May 10, 2006

HELP THE EVILDOERS AND YOU GET TO LIVE (via Tom Morin):

Anatomy of a Hostage Crisis: The drama may be over for German hostages held in Iraq for more than three months, but the Berlin government is still taking heat from critics who say that paying ransoms will create an open season on Germans in the Middle East. (Ralf Beste, Juergen Dahlkamp, Holger Stark and Steffen Winter, 5/08/06, Der Spiegel)

Even after the hostage drama in Iraq had come to a happy end, Reinhard Silberberg, the head of the German crisis task force that led the operation vowed to stand by the concessions his government had made while the hostages were still being held. The German government plans to withhold any information about the "details of the effort or the exact circumstances of the hostages' release," Silberberg said last Tuesday.
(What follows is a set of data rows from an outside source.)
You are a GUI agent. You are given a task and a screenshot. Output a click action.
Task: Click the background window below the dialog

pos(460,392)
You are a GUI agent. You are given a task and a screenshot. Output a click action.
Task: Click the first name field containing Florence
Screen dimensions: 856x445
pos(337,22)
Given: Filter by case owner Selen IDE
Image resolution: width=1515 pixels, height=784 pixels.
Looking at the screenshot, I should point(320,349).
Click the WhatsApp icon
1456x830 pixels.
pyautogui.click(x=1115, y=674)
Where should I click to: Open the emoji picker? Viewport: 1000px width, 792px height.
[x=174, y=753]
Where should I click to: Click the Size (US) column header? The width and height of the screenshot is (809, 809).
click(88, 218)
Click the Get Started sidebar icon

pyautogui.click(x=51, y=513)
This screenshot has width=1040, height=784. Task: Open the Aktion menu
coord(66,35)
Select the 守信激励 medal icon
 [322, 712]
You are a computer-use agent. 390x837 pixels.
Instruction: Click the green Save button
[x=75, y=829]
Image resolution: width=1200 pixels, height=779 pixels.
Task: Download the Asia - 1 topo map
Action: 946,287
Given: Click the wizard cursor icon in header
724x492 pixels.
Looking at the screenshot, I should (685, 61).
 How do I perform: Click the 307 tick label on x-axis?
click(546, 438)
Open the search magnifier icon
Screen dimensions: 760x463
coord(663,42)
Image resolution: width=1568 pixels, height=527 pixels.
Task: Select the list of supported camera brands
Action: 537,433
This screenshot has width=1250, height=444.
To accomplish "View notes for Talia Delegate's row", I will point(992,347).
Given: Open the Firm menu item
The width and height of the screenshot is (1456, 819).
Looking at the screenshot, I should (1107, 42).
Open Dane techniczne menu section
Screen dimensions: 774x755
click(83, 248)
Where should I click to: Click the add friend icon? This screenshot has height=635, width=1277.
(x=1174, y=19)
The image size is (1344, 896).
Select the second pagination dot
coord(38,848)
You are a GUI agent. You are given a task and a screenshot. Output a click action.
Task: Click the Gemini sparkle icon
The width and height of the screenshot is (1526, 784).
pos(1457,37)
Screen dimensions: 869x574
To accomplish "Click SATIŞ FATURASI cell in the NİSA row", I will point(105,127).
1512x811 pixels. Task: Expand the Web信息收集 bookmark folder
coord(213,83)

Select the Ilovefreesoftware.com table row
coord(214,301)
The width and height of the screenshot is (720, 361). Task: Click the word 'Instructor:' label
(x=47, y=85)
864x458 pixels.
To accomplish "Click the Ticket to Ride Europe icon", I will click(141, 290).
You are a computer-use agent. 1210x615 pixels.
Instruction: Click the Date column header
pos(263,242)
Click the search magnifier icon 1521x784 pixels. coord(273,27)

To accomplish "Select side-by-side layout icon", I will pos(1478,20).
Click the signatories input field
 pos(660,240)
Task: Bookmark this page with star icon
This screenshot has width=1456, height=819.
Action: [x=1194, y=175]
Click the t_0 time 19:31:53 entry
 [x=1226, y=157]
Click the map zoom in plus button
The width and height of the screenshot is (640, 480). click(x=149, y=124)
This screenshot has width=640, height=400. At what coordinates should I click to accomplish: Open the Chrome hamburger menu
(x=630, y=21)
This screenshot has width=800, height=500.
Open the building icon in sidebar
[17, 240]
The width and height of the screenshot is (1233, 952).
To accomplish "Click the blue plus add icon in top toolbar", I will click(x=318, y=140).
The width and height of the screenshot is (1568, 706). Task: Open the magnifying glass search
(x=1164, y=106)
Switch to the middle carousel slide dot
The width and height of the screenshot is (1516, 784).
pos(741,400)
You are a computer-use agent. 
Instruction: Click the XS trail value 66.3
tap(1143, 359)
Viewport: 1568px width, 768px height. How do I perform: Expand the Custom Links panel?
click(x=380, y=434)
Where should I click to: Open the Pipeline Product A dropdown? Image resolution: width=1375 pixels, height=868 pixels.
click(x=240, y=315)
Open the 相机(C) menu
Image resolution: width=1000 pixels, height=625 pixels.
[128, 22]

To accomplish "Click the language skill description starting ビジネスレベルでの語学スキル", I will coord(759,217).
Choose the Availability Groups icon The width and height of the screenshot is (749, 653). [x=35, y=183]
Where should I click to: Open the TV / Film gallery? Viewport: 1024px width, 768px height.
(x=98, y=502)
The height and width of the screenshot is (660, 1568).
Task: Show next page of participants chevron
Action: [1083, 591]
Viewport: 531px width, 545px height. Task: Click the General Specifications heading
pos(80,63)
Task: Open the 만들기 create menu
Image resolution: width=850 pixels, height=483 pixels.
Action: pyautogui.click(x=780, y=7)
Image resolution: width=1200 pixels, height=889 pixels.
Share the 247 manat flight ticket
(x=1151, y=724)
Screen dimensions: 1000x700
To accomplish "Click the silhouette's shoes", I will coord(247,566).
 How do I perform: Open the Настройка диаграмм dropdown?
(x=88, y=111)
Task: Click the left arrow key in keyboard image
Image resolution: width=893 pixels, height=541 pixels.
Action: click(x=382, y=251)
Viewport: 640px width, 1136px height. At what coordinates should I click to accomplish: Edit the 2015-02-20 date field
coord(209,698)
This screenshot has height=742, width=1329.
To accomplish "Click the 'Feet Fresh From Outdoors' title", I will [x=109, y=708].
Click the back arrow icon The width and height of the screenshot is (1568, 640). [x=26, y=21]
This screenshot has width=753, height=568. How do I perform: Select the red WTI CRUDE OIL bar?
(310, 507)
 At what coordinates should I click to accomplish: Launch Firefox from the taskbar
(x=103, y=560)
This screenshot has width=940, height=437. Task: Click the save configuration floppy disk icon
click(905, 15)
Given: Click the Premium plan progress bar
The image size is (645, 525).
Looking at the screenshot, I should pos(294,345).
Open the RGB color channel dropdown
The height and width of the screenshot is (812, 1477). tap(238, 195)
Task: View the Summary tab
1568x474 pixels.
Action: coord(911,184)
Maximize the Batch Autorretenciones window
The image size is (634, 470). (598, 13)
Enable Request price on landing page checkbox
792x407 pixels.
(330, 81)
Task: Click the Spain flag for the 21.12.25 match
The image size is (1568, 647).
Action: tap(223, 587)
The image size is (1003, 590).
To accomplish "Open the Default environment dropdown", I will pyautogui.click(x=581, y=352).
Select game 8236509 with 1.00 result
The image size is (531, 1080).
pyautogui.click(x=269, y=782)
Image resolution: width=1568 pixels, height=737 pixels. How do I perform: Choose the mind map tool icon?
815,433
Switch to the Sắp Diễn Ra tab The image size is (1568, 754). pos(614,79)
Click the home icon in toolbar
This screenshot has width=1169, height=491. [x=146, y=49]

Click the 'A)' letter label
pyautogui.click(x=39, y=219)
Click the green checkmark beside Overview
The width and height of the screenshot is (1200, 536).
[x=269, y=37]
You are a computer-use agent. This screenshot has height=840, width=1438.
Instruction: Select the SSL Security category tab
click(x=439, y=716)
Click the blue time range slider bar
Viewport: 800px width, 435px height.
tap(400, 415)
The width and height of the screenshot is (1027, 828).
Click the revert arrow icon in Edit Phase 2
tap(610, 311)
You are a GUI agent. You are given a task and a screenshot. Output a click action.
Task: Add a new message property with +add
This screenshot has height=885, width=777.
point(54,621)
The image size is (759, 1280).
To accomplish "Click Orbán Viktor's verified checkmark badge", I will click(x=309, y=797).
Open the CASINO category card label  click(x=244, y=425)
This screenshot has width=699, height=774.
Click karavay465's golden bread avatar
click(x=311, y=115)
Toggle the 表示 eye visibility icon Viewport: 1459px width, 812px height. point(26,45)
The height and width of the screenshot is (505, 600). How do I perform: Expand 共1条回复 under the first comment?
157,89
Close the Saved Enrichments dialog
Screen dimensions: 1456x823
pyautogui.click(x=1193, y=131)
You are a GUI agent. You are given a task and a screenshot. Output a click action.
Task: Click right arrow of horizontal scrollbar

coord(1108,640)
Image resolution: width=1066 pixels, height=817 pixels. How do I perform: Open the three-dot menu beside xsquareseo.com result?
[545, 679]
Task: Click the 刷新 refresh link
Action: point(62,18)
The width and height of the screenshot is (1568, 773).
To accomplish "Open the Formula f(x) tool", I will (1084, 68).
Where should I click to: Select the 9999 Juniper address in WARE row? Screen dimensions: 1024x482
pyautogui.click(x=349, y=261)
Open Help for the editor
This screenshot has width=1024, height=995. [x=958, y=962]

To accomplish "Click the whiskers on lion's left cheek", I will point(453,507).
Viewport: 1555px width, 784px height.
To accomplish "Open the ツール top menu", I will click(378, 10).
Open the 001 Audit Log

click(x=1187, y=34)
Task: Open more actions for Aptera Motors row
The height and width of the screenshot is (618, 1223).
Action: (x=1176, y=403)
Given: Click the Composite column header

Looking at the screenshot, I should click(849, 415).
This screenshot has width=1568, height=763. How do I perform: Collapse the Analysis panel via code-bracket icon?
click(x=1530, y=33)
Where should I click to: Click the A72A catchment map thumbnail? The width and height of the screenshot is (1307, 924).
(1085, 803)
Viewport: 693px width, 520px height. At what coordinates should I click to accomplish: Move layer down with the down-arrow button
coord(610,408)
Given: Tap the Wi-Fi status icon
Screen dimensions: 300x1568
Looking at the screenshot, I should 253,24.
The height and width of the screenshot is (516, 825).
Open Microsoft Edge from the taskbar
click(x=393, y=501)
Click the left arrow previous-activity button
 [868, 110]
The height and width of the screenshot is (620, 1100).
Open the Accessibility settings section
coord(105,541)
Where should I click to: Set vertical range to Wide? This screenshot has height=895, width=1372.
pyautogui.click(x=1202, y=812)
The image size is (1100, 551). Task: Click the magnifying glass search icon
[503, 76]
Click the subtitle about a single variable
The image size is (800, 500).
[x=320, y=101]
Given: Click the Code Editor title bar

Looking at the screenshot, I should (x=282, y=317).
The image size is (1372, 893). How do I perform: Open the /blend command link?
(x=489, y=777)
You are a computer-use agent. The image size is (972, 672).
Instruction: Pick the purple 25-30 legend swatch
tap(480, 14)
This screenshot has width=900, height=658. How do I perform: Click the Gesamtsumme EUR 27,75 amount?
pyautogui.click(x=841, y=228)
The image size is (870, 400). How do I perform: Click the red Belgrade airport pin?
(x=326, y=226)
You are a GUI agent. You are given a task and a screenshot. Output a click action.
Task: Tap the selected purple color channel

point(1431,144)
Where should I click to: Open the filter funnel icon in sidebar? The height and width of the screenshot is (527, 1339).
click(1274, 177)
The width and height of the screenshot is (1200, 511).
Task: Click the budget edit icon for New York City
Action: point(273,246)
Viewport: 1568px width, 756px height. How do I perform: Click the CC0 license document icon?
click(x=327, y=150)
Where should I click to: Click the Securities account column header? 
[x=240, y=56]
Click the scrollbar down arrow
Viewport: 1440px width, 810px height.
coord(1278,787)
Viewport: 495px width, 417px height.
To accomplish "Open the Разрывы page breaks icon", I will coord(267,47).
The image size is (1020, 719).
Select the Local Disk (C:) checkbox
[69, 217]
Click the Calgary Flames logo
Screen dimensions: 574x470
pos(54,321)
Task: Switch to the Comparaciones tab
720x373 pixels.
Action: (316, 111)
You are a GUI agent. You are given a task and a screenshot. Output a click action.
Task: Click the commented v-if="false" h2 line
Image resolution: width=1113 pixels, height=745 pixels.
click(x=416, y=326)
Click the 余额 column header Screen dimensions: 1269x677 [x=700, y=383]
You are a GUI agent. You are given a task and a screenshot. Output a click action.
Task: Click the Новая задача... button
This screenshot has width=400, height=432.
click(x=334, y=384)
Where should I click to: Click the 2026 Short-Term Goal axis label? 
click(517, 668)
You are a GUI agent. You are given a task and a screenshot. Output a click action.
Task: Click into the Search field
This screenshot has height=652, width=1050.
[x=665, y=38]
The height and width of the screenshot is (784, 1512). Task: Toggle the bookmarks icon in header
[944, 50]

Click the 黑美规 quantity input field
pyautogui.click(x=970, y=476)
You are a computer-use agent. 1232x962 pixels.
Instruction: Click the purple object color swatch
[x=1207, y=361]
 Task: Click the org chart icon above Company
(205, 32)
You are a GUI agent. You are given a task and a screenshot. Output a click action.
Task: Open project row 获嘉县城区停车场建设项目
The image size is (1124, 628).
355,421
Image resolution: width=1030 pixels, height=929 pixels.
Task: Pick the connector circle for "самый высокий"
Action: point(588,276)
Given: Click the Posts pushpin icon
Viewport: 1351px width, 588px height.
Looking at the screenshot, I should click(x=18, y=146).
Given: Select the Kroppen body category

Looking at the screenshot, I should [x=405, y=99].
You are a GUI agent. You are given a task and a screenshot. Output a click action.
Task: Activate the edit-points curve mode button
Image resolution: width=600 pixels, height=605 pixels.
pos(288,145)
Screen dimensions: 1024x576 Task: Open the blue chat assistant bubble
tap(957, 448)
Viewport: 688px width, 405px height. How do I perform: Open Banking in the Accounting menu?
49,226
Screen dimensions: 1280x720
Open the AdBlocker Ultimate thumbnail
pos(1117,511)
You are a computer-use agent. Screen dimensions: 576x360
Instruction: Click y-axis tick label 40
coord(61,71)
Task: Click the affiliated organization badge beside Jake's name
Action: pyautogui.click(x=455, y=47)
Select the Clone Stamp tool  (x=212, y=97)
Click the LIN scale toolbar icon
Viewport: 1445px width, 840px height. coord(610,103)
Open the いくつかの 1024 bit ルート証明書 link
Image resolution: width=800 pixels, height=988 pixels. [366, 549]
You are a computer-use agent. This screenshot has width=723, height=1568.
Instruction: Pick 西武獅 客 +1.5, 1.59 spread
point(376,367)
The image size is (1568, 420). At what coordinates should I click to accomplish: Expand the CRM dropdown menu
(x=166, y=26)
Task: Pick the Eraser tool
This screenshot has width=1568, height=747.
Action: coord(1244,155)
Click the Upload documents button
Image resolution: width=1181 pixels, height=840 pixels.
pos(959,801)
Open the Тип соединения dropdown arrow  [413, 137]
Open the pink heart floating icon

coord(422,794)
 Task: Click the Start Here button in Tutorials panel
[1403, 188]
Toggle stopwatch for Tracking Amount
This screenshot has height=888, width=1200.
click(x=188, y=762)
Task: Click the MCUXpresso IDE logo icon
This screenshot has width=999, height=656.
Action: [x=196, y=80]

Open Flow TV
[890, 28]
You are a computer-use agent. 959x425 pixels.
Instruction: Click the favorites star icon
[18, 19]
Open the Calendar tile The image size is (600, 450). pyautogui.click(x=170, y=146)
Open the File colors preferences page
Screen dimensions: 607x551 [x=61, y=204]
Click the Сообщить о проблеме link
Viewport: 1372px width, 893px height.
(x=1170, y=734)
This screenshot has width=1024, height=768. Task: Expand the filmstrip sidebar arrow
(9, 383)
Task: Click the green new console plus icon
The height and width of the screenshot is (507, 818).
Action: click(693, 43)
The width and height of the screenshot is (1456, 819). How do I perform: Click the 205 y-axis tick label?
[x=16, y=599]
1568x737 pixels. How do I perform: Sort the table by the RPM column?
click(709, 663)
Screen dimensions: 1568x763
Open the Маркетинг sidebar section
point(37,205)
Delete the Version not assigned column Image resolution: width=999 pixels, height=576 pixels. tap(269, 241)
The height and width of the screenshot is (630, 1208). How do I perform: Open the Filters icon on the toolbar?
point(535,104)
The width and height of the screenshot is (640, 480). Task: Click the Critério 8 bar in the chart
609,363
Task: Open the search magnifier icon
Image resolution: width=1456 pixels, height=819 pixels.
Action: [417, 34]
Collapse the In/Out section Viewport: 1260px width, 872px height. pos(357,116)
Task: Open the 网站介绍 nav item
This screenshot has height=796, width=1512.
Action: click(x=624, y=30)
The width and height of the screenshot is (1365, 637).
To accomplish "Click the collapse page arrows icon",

There are good reasons behind the government's reluctance to make the information public. The official take is that the authorities want to avoid putting ideas into future hostage-takers' heads. But there are also two other reasons the government is less willing to discuss. Although no one doubts that the rescue of German hostages René Bräunlich and Thomas Nitzschke was a success, it came at a steep price. Indeed, the ransom the German government paid for the release of the two men exceeded the $5 million it had paid for archaeologist Susanne Osthoff's release in Iraq in December by several million.


The terrorists only release hostages if there's been a deal, either after or before they were taken.